O excelente blog apocalipse motorizado traz uma série de exemplos do que isso significa na prática. Em um post recente, por exemplo, ele mostra como os monitores da CET [Companhia de Engenharia de Tráfego] de São Paulo que parecem estar ajudando os pedestres na travessia da Avenida Paulista na verdade estão lá para discipliná-los. Se o seu objetivo fosse proteger os pedestres, eles deveriam estar em lugares onde não há semáforo, e de preferência nos horários de pico.

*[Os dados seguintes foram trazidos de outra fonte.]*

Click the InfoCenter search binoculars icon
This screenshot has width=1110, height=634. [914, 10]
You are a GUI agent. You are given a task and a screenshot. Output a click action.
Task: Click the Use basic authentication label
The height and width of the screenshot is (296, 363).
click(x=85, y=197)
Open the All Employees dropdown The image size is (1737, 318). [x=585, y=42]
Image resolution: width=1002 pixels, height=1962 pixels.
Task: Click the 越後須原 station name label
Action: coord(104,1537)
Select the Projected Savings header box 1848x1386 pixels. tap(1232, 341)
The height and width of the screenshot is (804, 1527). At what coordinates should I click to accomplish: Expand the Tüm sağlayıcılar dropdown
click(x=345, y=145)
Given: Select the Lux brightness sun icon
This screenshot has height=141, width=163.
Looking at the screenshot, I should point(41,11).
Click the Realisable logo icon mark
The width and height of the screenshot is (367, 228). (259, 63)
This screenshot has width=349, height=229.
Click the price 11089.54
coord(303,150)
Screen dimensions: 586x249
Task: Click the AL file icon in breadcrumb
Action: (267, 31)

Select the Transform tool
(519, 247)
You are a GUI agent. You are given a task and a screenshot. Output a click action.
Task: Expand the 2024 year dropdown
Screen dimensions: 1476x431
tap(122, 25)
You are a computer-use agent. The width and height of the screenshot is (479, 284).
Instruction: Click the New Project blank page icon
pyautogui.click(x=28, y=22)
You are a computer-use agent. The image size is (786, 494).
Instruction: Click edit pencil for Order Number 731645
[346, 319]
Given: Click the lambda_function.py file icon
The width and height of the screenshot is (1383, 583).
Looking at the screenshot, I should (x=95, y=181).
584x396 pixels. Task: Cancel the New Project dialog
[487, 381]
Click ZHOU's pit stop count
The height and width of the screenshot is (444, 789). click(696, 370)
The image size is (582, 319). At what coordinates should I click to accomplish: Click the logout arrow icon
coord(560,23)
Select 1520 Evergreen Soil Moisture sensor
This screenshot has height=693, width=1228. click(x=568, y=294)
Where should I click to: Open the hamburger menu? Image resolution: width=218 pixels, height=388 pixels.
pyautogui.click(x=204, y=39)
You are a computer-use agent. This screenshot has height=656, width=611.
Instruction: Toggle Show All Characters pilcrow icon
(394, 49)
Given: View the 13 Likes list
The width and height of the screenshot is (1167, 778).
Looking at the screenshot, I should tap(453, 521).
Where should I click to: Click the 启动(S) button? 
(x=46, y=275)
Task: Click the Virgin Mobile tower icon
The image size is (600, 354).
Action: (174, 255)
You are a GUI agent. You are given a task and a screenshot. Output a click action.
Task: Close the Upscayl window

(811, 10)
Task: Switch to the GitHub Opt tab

O blog destaca outro exemplo rotineiro — ao menos em São Paulo — de inversão de prioridades: as grades e cercas colocadas por “especialistas” nas grandes avenidas da cidade. Estão lá em nome da sua segurança, mas são na verdade dispositivos anti-pedestres, que seriam desnecessários se houvesse mais semáforos nas esquinas e se os motoristas cumprissem o código de trânsito, que dá prioridade aos pedestres.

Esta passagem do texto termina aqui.